◆ **What you have to do**:
Please lay out the lines below as a Markdown table with two columns, Row and Line, numbering each line in order, skipping blank lines and leaving out the pictures.
— Begin Material for the task —
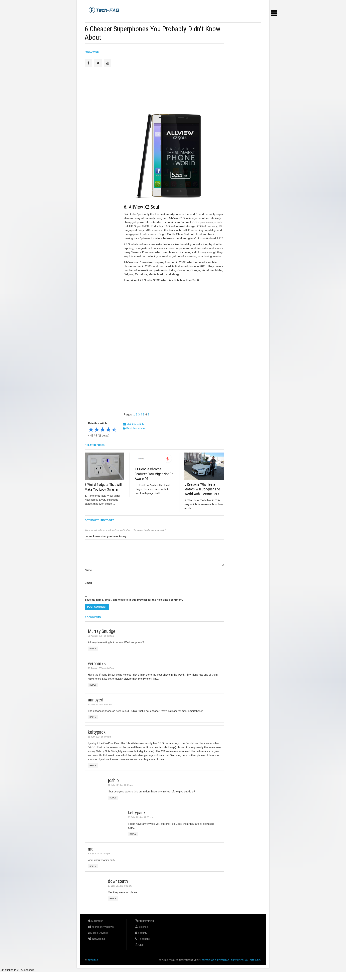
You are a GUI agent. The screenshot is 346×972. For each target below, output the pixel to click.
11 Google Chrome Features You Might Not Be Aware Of (154, 474)
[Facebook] (88, 63)
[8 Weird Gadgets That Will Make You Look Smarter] (105, 466)
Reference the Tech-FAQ (215, 960)
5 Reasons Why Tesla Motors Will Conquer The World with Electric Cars (202, 489)
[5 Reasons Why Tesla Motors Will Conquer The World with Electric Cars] (204, 466)
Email (88, 582)
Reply (93, 649)
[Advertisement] (157, 17)
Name (88, 570)
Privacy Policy (239, 960)
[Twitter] (98, 63)
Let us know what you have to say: (106, 536)
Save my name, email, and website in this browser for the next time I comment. (134, 599)
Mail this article (135, 424)
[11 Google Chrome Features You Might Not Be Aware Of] (154, 459)
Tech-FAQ (93, 960)
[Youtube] (107, 63)
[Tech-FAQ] (104, 9)
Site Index (255, 960)
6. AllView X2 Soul (141, 207)
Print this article (135, 428)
— End Material for the task —
◆ **Correct answer**:
| Row | Line |
|---|---|
| 1 | You are a GUI agent. The screenshot is 346×972. For each target below, output the pixel to click. |
| 2 | 11 Google Chrome Features You Might Not Be Aware Of (154, 474) |
| 3 | [Facebook] (88, 63) |
| 4 | [8 Weird Gadgets That Will Make You Look Smarter] (105, 466) |
| 5 | Reference the Tech-FAQ (215, 960) |
| 6 | 5 Reasons Why Tesla Motors Will Conquer The World with Electric Cars (202, 489) |
| 7 | [5 Reasons Why Tesla Motors Will Conquer The World with Electric Cars] (204, 466) |
| 8 | Email (88, 582) |
| 9 | Reply (93, 649) |
| 10 | [Advertisement] (157, 17) |
| 11 | Name (88, 570) |
| 12 | Privacy Policy (239, 960) |
| 13 | [Twitter] (98, 63) |
| 14 | Let us know what you have to say: (106, 536) |
| 15 | Save my name, email, and website in this browser for the next time I comment. (134, 599) |
| 16 | Mail this article (135, 424) |
| 17 | [11 Google Chrome Features You Might Not Be Aware Of] (154, 459) |
| 18 | Tech-FAQ (93, 960) |
| 19 | [Youtube] (107, 63) |
| 20 | [Tech-FAQ] (104, 9) |
| 21 | Site Index (255, 960) |
| 22 | 6. AllView X2 Soul (141, 207) |
| 23 | Print this article (135, 428) |